Thursday, May 6, 2010

Corporate Tongues & Mathematic Nostrils

i was sitting at my desk, sort of absorbing the office environment thirty minutes before i needed to be on the clock. this is something i've always had to do at a job-- it helps me ready myself for whatever character i'm about to play for the next nine hours.

anyway, as i sat there, listening to frantic keystrokes and overly pleasant phone calls, i overheard my colleague speaking to our supervisor. it went like this:

"hiya."

i despise people who consider that a cute salution.

"hi!"

"how's it going?"

"good! and you?"

"i'm glad to hear it. i'm doing well."

"oh, good!"

i think i was frozen in place, staring at the two employees at this point. i wanted to just throw my coffee on the ground and yell, "GET TO THE FUCKING POINT!" but i couldn't move. the way the two workers danced through their back-and-forth conversation of vague, ingenuine questions and comments terrified me because it seemed as though they were legitimately comforted by the grey chatter.

"i have a question..."

yes, she knows. even i know. get to it already.

"anytime! go ahead."

"you wouldn't happen to know who i should speak to about receiving a wristpad for my desk, would you? my keyboard makes my wrists sore."

that ridiculously anticlimactic twenty-part conversation reminded me of my first high school math teacher. he was a strict wall of a man named mr. mansfield. he had a bald head and a booming voice and he'd never hand your homework directly to you. he had an obsession with lifting the paper above his head and letting it float in whatever direction it decided, hoping it might just choose to land in the vicinity of the correct student's hand.

the few times things worked as magicially as he had hoped, we all got to see a childishly happy mr. mansfield. it was the strangest experience.

if mr. mansfield were a superhero, he would be the thing from the fantastic four. beyond their physical similarities, they both seemed to suffer from too much emotion trapped in an offensive body. and they both compensated for their delicate feelings with unruly tempers.

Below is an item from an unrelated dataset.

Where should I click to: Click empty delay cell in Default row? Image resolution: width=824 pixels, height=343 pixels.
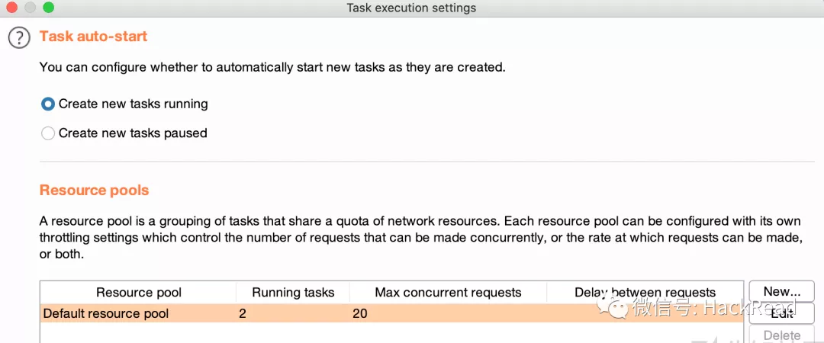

one student reviewed mr. mansfield on yelp saying he "was a jerk, but made THE BEST peppermint cookies EVER."

that may just be the perfect way to represent the sort of man he was.

either way, the point is i never really could decide if i liked him but he had this theory that i've always agreed with and remembered. it was about conversational etiquette-- in his case, particularly conversation surrounding sneezes.

"look," he'd say, "if someone sneezes, great. let them sneeze. they can't help that. it happens. and it interrupts my class. what i ask is that when someone sneezes no one says 'bless you!' because then i've been interrupted twice. and then the person who sneezed is going to say, 'thank you!' and then the other guy is gonna say, 'you're welcome!' and now i've been interrupted four times and i have no idea what i'm teaching anymore. all that polite stuff that follows a sneeze just wastes everyone's time so just sneeze and everyone else keep your mouth shut."

the corporate "how are you? i'm fine and how are you" conversation about wristpads had sent me into a sort of daydreaming flashback and i found myself laughing out loud in memory of mr. mansfield's odd self.

"what are you giggling about?" my supervisor asked.

"no," i started, "it's nothing. i was just thinking about this math teacher i had in ninth grade."

"oh," she said while looking at me as if i were mentally challenged.

"i mean, yeah. it's nothing. he was just a weird guy."

"you're a weird guy."

despite my efforts, this corporate character may just be the first one i'll never be able to play convincingly. and i'm undecided about whether or not i care.